* What the task requires *
When you transcribe the entries, reproduce every character and exclude the images.

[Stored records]
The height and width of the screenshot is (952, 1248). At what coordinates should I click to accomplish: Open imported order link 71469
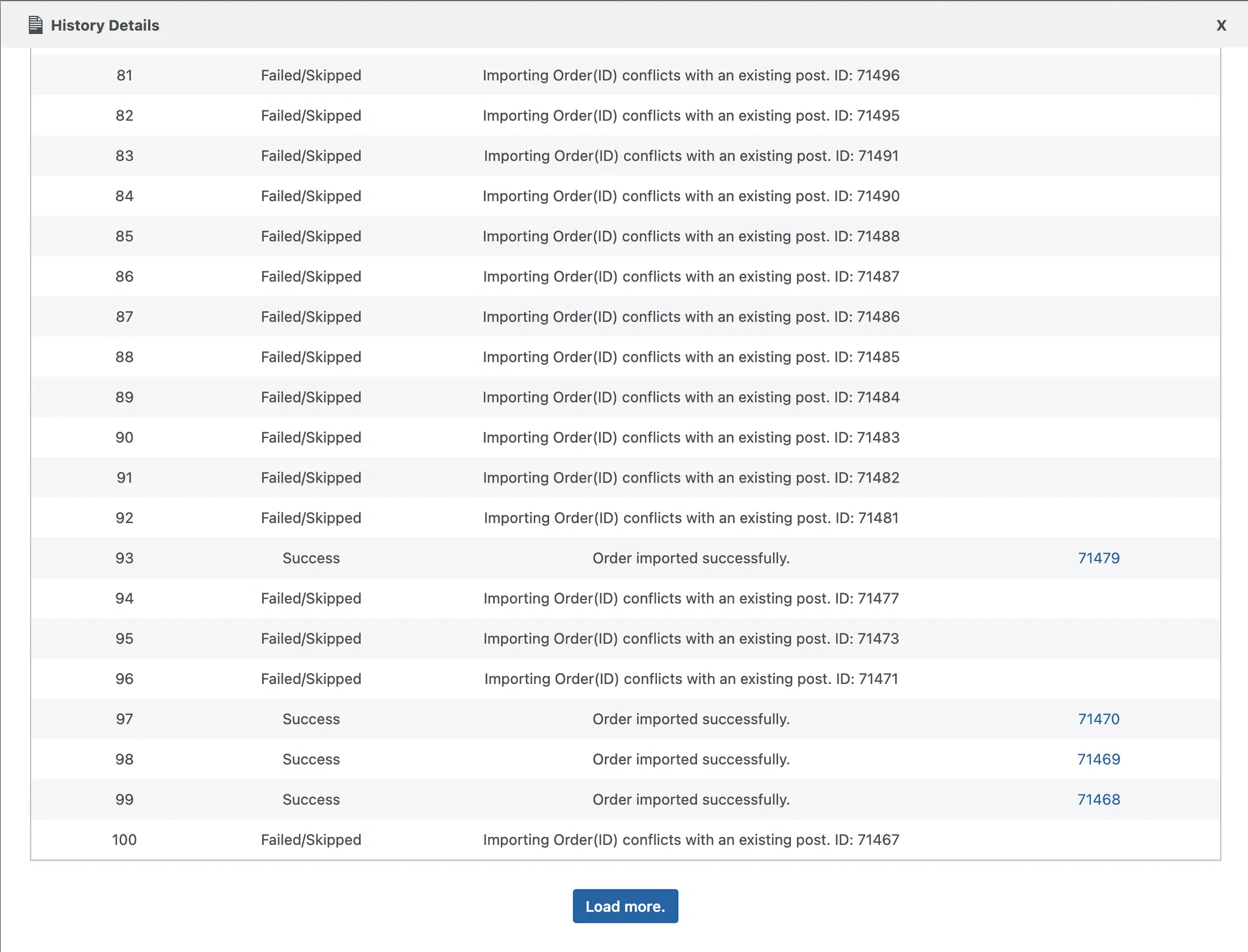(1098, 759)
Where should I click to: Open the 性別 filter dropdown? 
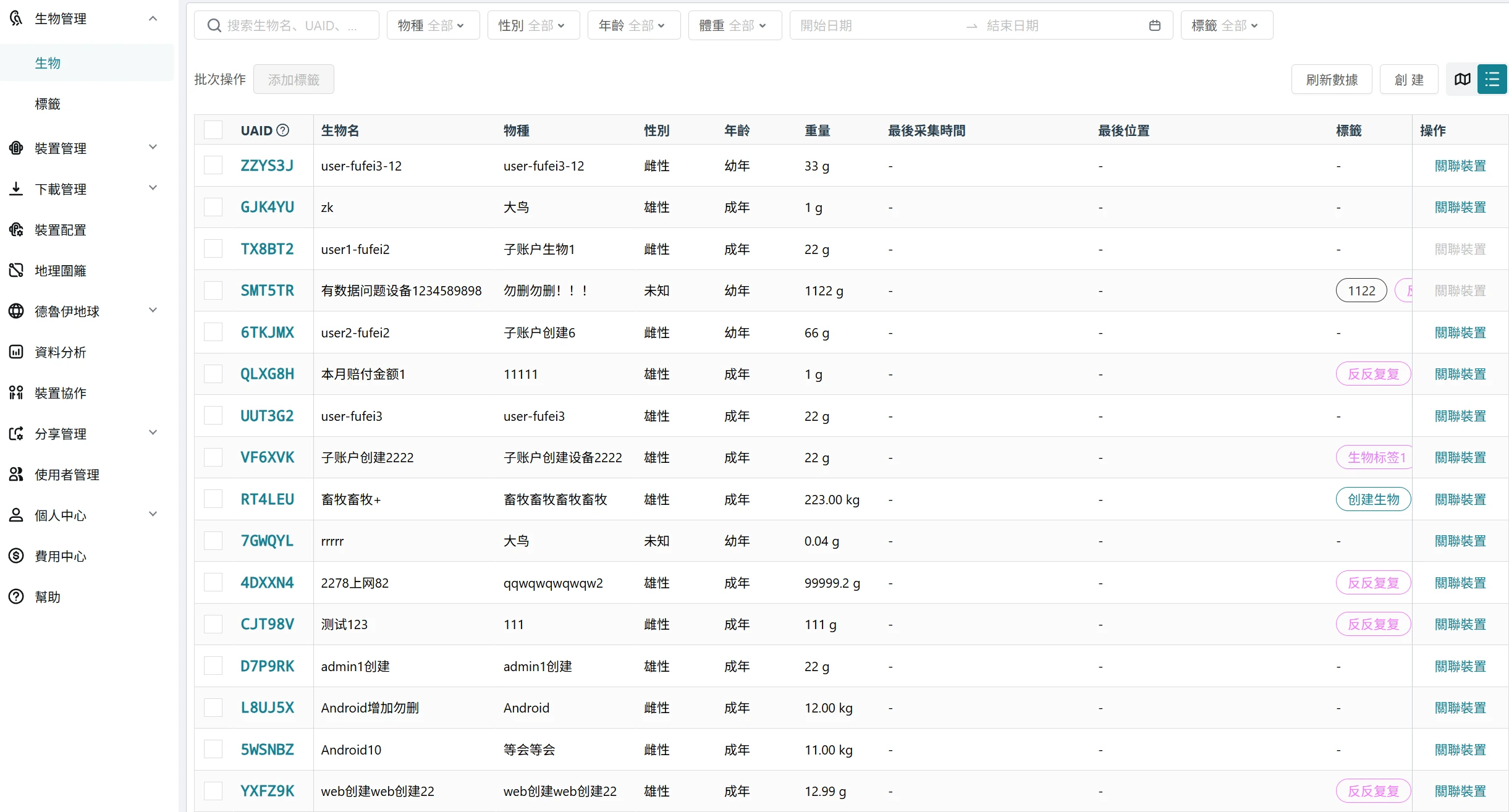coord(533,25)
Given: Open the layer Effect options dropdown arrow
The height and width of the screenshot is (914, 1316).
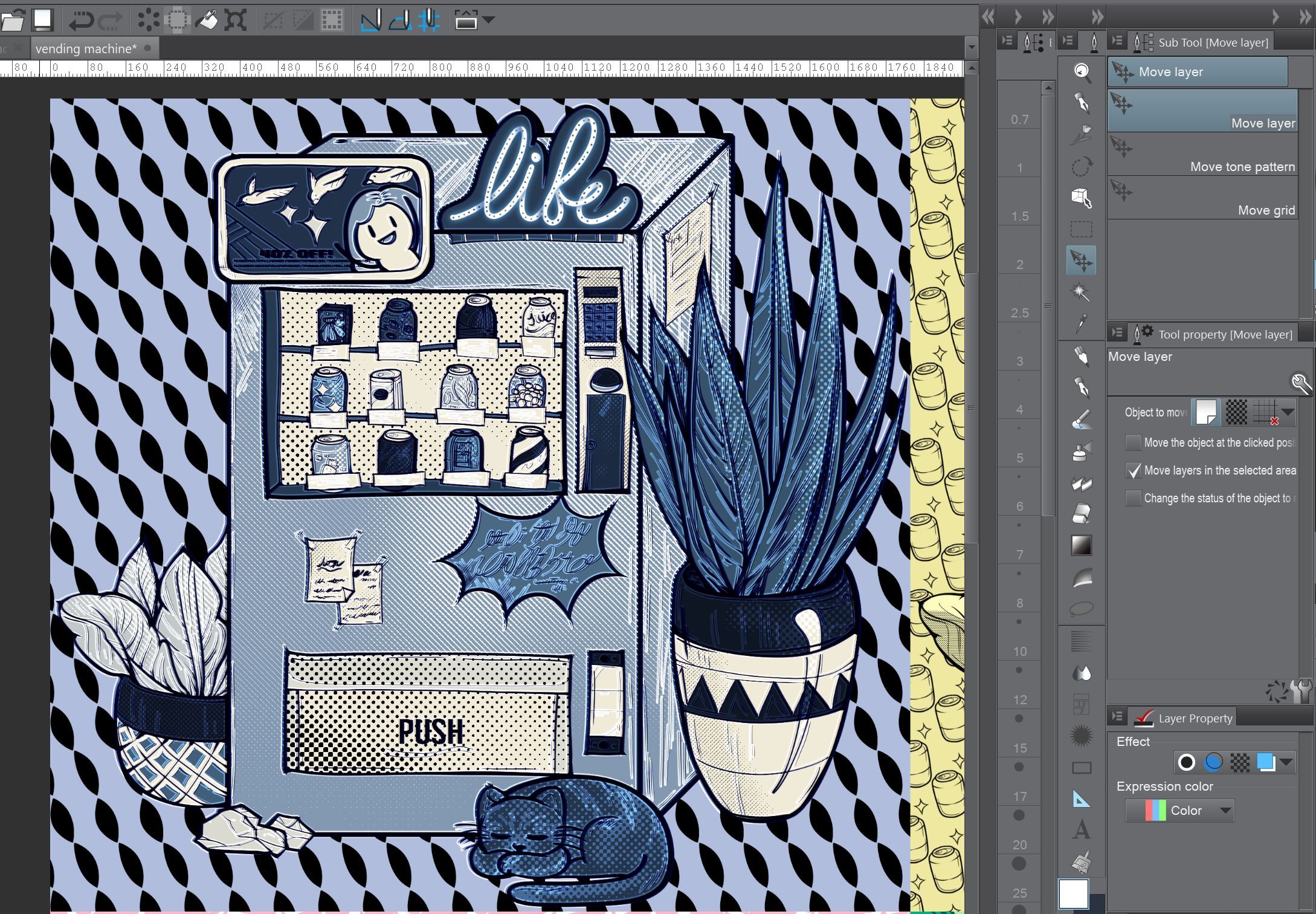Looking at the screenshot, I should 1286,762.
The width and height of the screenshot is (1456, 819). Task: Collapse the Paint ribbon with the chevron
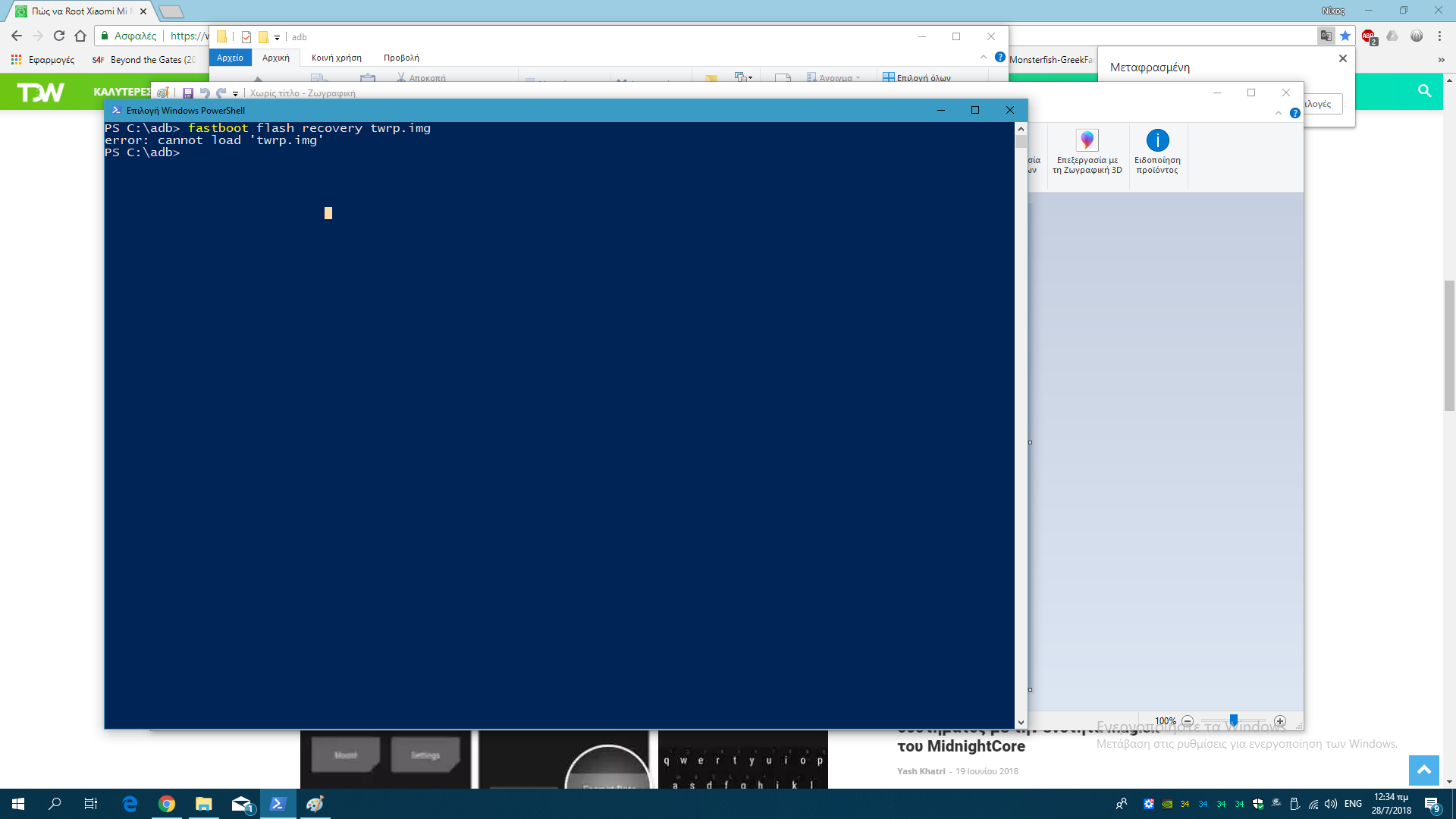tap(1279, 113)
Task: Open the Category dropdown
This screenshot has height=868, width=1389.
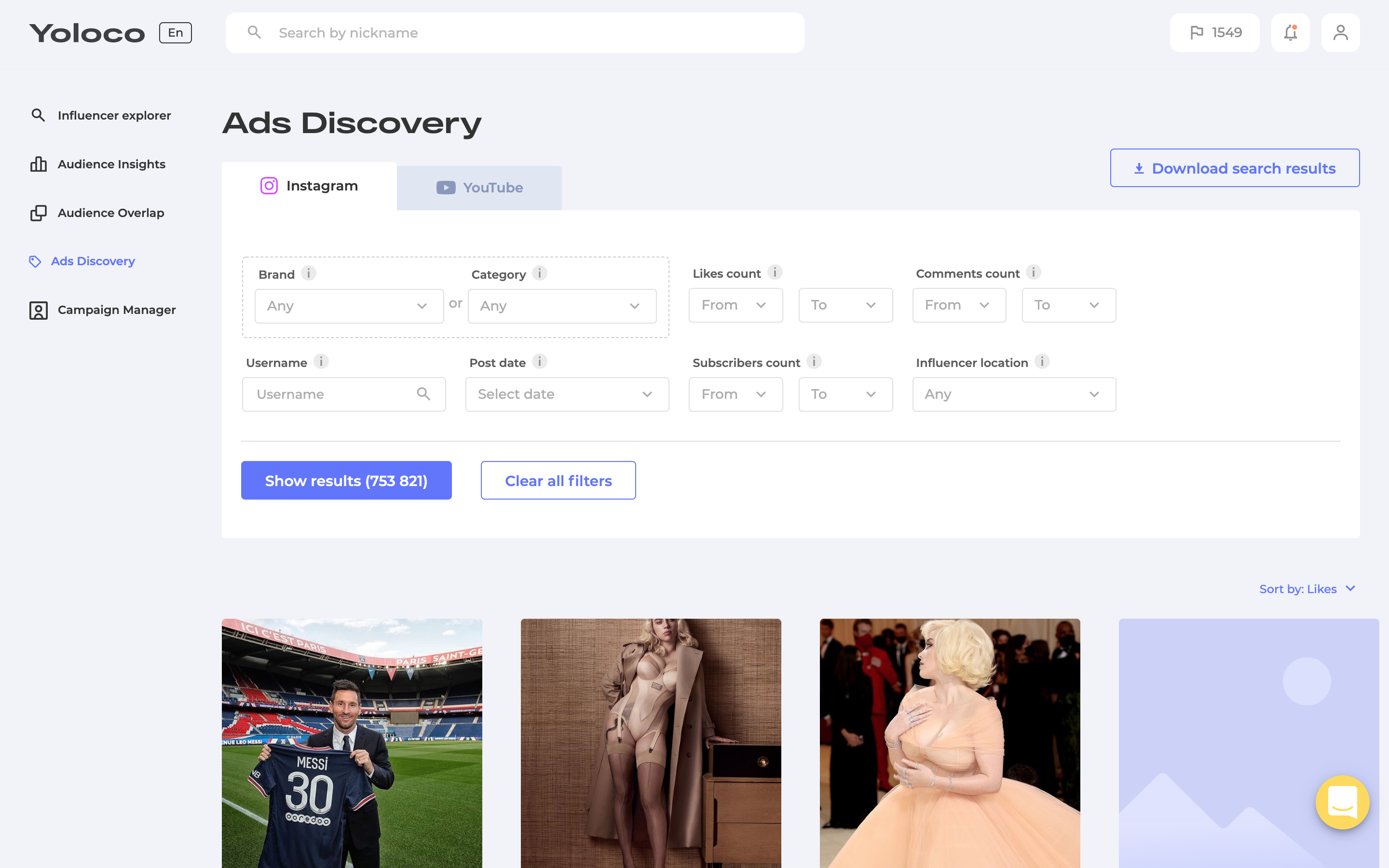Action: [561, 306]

* Solution *
The height and width of the screenshot is (952, 1248). At what coordinates should I click to accomplish: Open imported order link 71469
(1098, 759)
Where should I click to: Open the 性別 filter dropdown? 
coord(533,25)
Given: Open the layer Effect options dropdown arrow
The height and width of the screenshot is (914, 1316).
Looking at the screenshot, I should 1286,762.
The width and height of the screenshot is (1456, 819). Task: Collapse the Paint ribbon with the chevron
tap(1279, 113)
Task: Open the Category dropdown
This screenshot has height=868, width=1389.
Action: [561, 306]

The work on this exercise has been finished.